Product SiteDocumentation Site

2.9.2. Понижение автономного контроллера домена

В определенных ситуациях, например, при сбое оборудования, из домена необходимо удалить контроллер домена, который больше недоступен. В этом случае понизить уровень контроллера домена, можно на оставшемся работающем контроллере домена Samba.

Важно

Эта процедура должна выполняться только в том случае, если контроллер домена, который нужно понизить, больше не подключен к AD, и его нельзя понизить так, как описано в разделе Понижение роли онлайн-контроллера домена.

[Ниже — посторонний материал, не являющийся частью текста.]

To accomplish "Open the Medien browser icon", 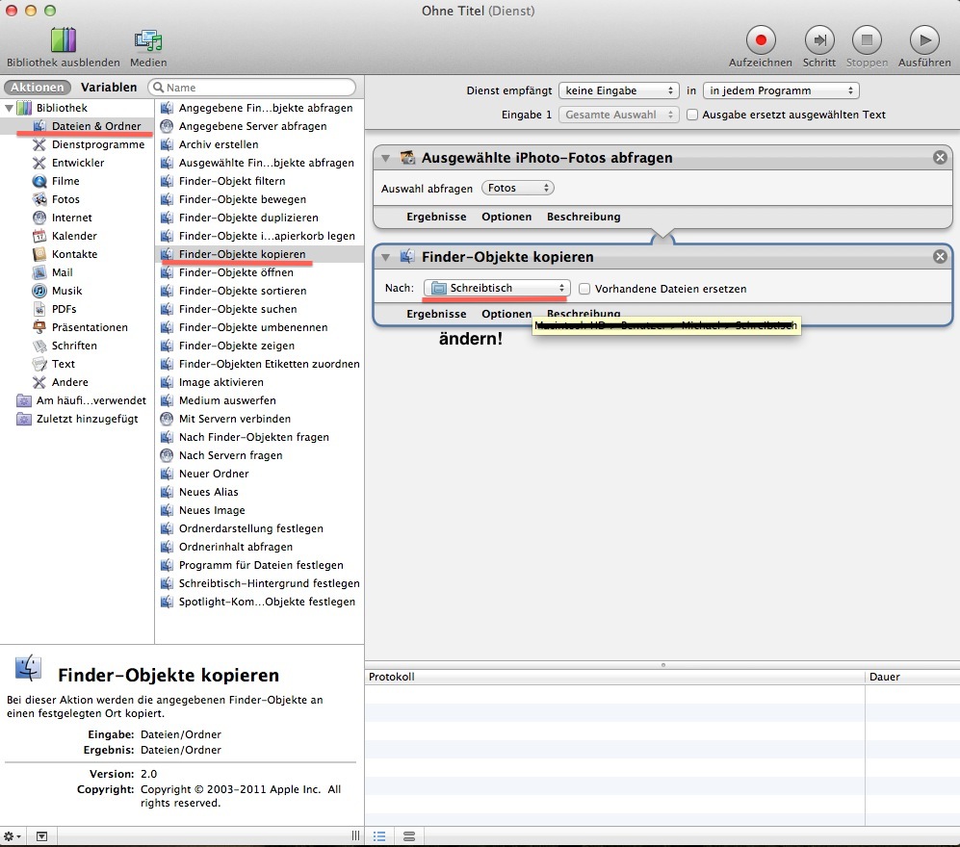I will point(148,40).
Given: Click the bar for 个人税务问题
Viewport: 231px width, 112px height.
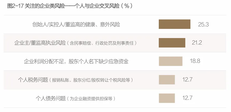Looking at the screenshot, I should [167, 80].
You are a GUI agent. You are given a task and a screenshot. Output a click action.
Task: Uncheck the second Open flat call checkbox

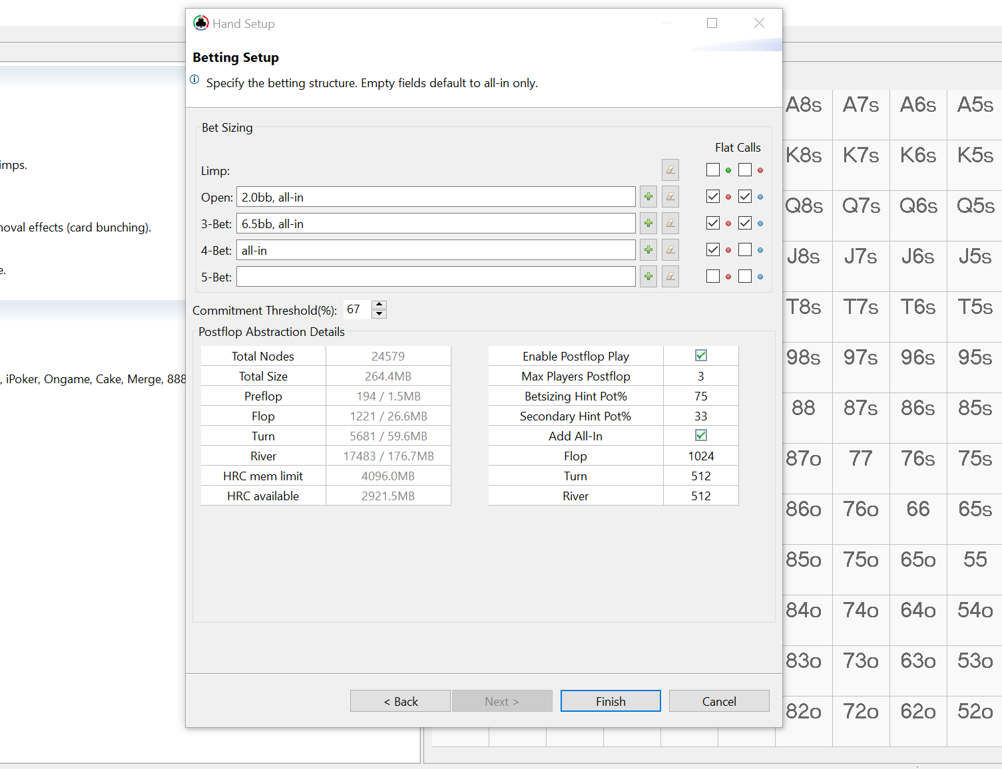(745, 196)
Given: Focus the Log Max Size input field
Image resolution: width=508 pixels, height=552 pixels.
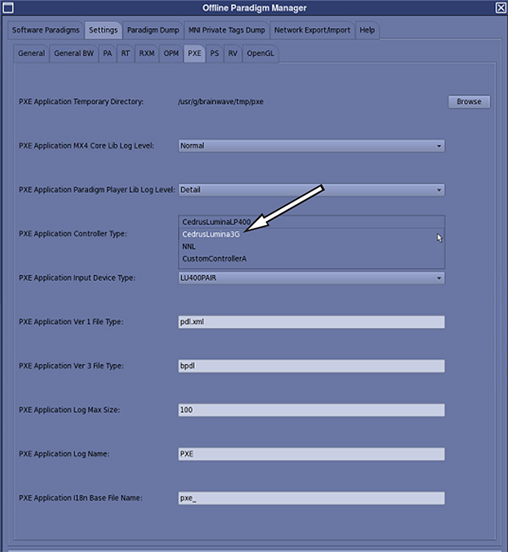Looking at the screenshot, I should tap(311, 410).
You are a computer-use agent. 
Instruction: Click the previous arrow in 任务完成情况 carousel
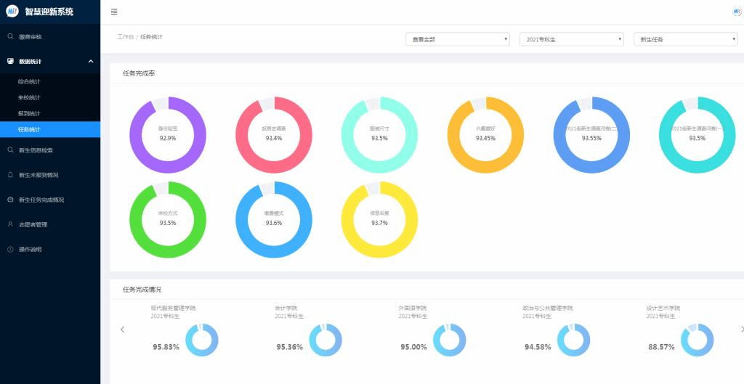pos(122,330)
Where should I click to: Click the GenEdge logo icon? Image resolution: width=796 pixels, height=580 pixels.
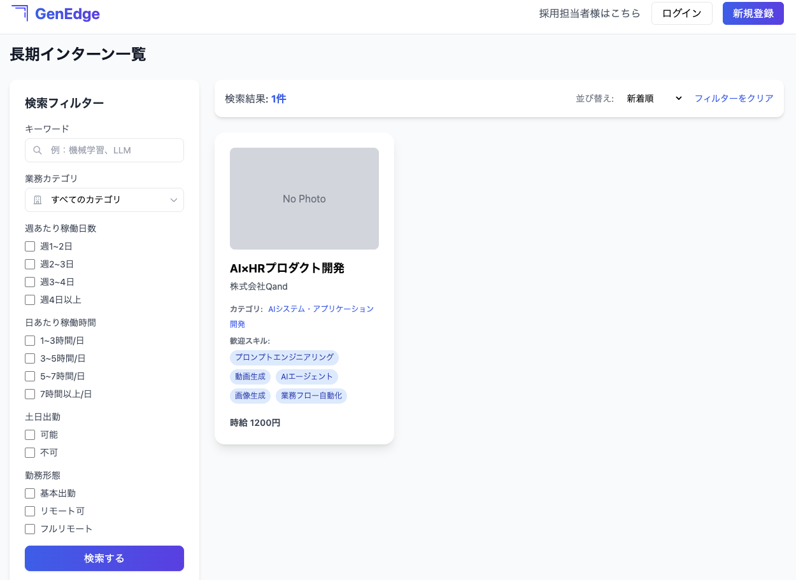click(20, 13)
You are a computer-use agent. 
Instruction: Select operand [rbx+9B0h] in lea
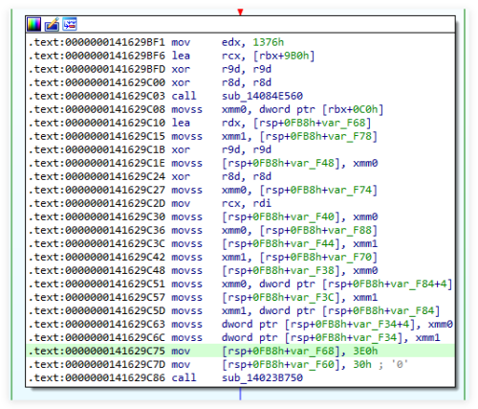coord(284,56)
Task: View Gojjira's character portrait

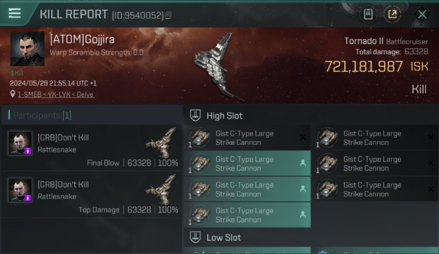Action: click(27, 49)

Это гарантирует, что все изменения (например, изменения паролей) будут реплицированы на другой контроллер домена. В противном случае такие изменения будут потеряны. Список изменений можно получить с помощью Samba-инструмента ldapcmp. При описанной ниже процедуре все изменения (например, изменения паролей) не будут реплицированы на работающий DC.

Важно

Нельзя понизить статус автономного удаленного контроллера домена с контроллера домена, на котором работает Samba 4.4 или более ранней версии.
Для понижения статуса неработающего контроллера домена необходимо выполнить следующие действия (в примере понижается статус DC3):
  1. Авторизоваться на работающем контроллере домена.
  2. Убедиться, что понижаемый контроллер не владеет никакими ролями FSMO: 
    # samba-tool fsmo show
SchemaMasterRole owner: CN=NTDS Settings,CN=DC1,CN=Servers,CN=Default-First-Site-Name,CN=Sites,CN=Configuration,DC=test,DC=alt
InfrastructureMasterRole owner: CN=NTDS Settings,CN=DC2,CN=Servers,CN=Default-First-Site-Name,CN=Sites,CN=Configuration,DC=test,DC=alt
RidAllocationMasterRole owner: CN=NTDS Settings,CN=DC1,CN=Servers,CN=Default-First-Site-Name,CN=Sites,CN=Configuration,DC=test,DC=alt
PdcEmulationMasterRole owner: CN=NTDS Settings,CN=DC1,CN=Servers,CN=Default-First-Site-Name,CN=Sites,CN=Configuration,DC=test,DC=alt
DomainNamingMasterRole owner: CN=NTDS Settings,CN=DC1,CN=Servers,CN=Default-First-Site-Name,CN=Sites,CN=Configuration,DC=test,DC=alt
DomainDnsZonesMasterRole owner: CN=NTDS Settings,CN=DC1,CN=Servers,CN=Default-First-Site-Name,CN=Sites,CN=Configuration,DC=test,DC=alt
ForestDnsZonesMasterRole owner: CN=NTDS Settings,CN=DC1,CN=Servers,CN=Default-First-Site-Name,CN=Sites,CN=Configuration,DC=test,DC=alt
    Если понижаемому контроллеру домена принадлежит одна или несколько ролей FSMO, захватить их локальным контроллером домена (см. Захват роли FSMO).
  3. Убедиться, что понижаемый контроллер домена отключён.
  4. Вывести objectGUID контроллера домена: 
    # ldbsearch -H /var/lib/samba/private/sam.ldb '(invocationId=*)' --cross-ncs objectguid | grep -A1 DC3
dn: CN=NTDS Settings,CN=DC3,CN=Servers,CN=Default-First-Site-Name,CN=Sites,CN=Configuration,DC=test,DC=alt
objectGUID: 512f03b4-7042-434d-93c0-61dd6a2ea895
    Для того чтобы убедиться, что все записи DNS были удалены после понижения роли контроллера домена, необходимо знать имя хоста, IP-адрес и objectGUID контроллера домена.
  5. Понизить статус удалённого контроллера домена: 
    # samba-tool domain demote --remove-other-dead-server=DC3
  6. Если пониженный контроллер работал как доменный сервер DNS, убедиться, что члены домена и контроллеры домена больше не используют этот хост для разрешения зон AD DNS.

Важно

Не следует подключать к сети контроллер, выведенный по данной процедуре. Иначе ваш домен станет несогласованным.